= Bernlohr Stadium =

Bernlohr Stadium is the home stadium to the Capital University Comets. The stadium is located on Capital University's campus in Bexley, Ohio. Capital University is a member of the Ohio Athletic Conference. Bernlohr Stadium is mainly used for football, men's and women's soccer, and men's and women's lacrosse.

== The Stadium ==

The stadium consists of one grandstand, which is connect to the Capital Center (The athletic building that is home of a four court field house, athletic offices, and a weight room). There is a three lane track surrounding the field that is used for recreational uses. Has a 16x12 foot LCD scoreboard in the southeast corner that is used for graphics during the games.

== Upgrades ==

In 2011, Bernlohr Stadium was upgraded from an artificial turf surface to a more player friendly FieldTurf.
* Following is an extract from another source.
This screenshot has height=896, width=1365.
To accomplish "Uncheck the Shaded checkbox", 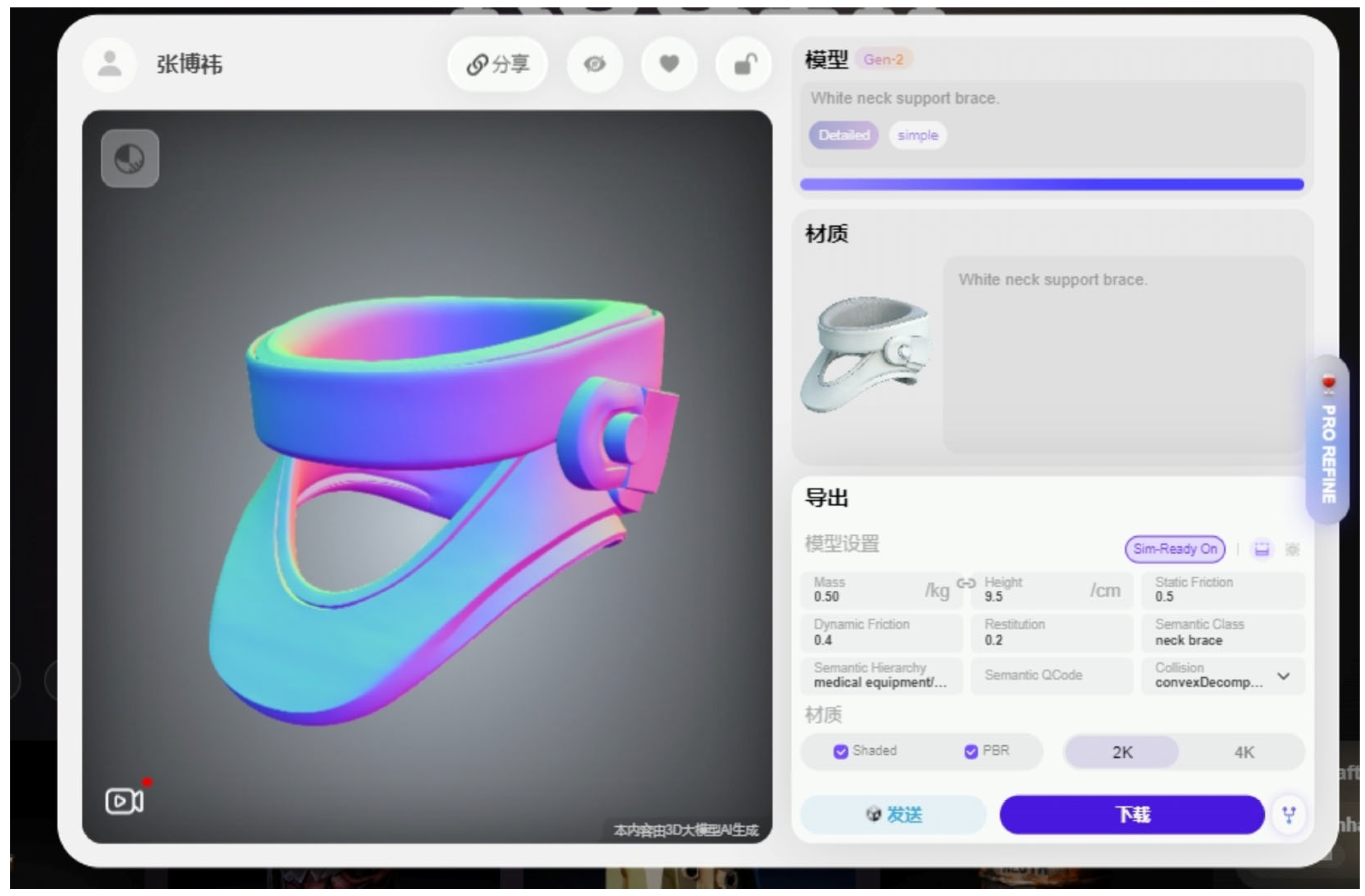I will [840, 752].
In 2012, the University updated the old score board to the 16x12 foot LCD screen, which sits on top of a ten-foot brick arch, donated to the university by Alumni. In 2015, the University added stadium lights to allow teams to play and practice at night.

=== Stadium lights ===
In the spring of 2013, Capital University brought the plan to add lights for Bernlohr Stadium to the city council of Bexley. After several revisions of the plan to add the lights, Capital University submitted the final request, asking for LED lights, a less bright light, and an upgraded stereo system. In the spring of 2015, the plan to add the lights was accepted by council and the residents of the south side of Bexley. There is a strict guideline that the University must follow to meet the agreement reached in the council meetings that states the lights must be off by 9:30 at night, and lists a certain number of practices or games that lights are allowed to be used. Many of the residents were concerned about the higher rate of traffic, and more population at the university at night.